Although hormonal regulation of ovarian follicle development has been extensively investigated, most studies concentrate on the development of early antral follicles to the preovulatory stage, leading to the successful use of exogenous FSH for infertility treatment. Accumulating data indicate that preantral follicles are under stringent regulation by FSH and local intraovarian factors, thus providing the possibility to develop new therapeutic approaches. Granulosa cell-derived C-type natriuretic factor not only suppresses the final maturation of oocytes to undergo germinal vesicle breakdown before ovulation but also promotes preantral and antral follicle growth. In addition, several oocyte- and granulosa cell-derived factors stimulate preantral follicle growth by acting through wingless, receptor tyrosine kinase, receptor serine kinase, and other signaling pathways. In contrast, the ovarian Hippo signaling pathway constrains follicle growth and disruption of Hippo signaling promotes the secretion of downstream CCN growth factors capable of promoting follicle growth.

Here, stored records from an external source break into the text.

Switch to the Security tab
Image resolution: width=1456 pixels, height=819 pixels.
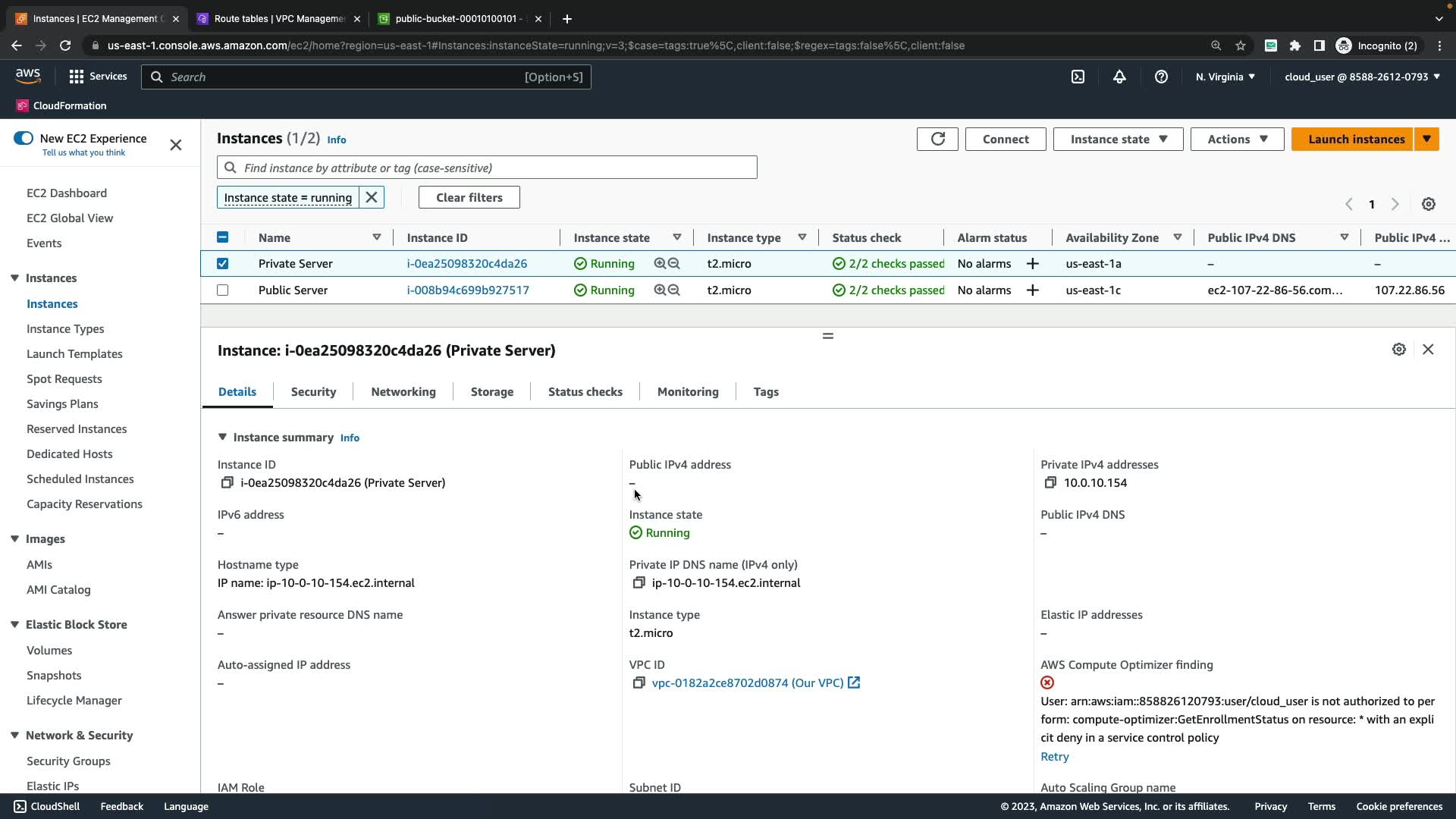click(313, 392)
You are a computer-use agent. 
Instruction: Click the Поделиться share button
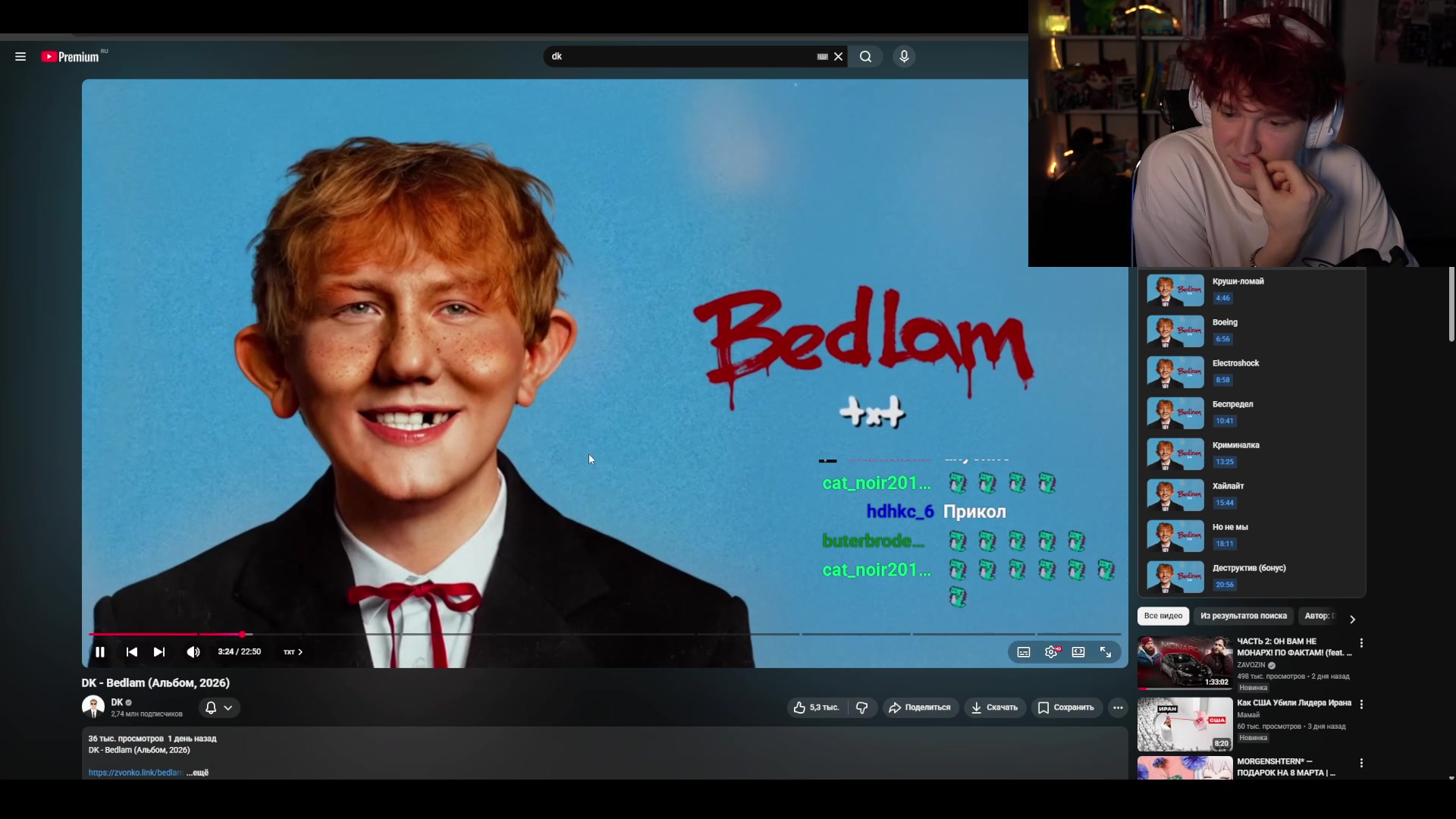click(920, 708)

Although the exact hormonal factors involved in primordial follicle activation has yet to be elucidated, the protein kinase B (AKT) and mammalian target of rapamycin signaling pathways are important for the activation of dormant primordial follicles. Hippo signaling disruption after ovarian fragmentation, combined with treating ovarian fragments with phosphatase and tensin homolog (PTEN) inhibitors and phosphoinositide-3-kinase stimulators to augment AKT signaling, promote the growth of preantral follicles in patients with primary ovarian insufficiency, leading to a new infertility intervention for such patients. Elucidation of intraovarian mechanisms underlying early folliculogenesis may allow the development of novel therapeutic strategies for patients diagnosed with primary ovarian insufficiency, polycystic ovary syndrome, and poor ovarian response to FSH stimulation, as well as for infertile women of advanced reproductive age.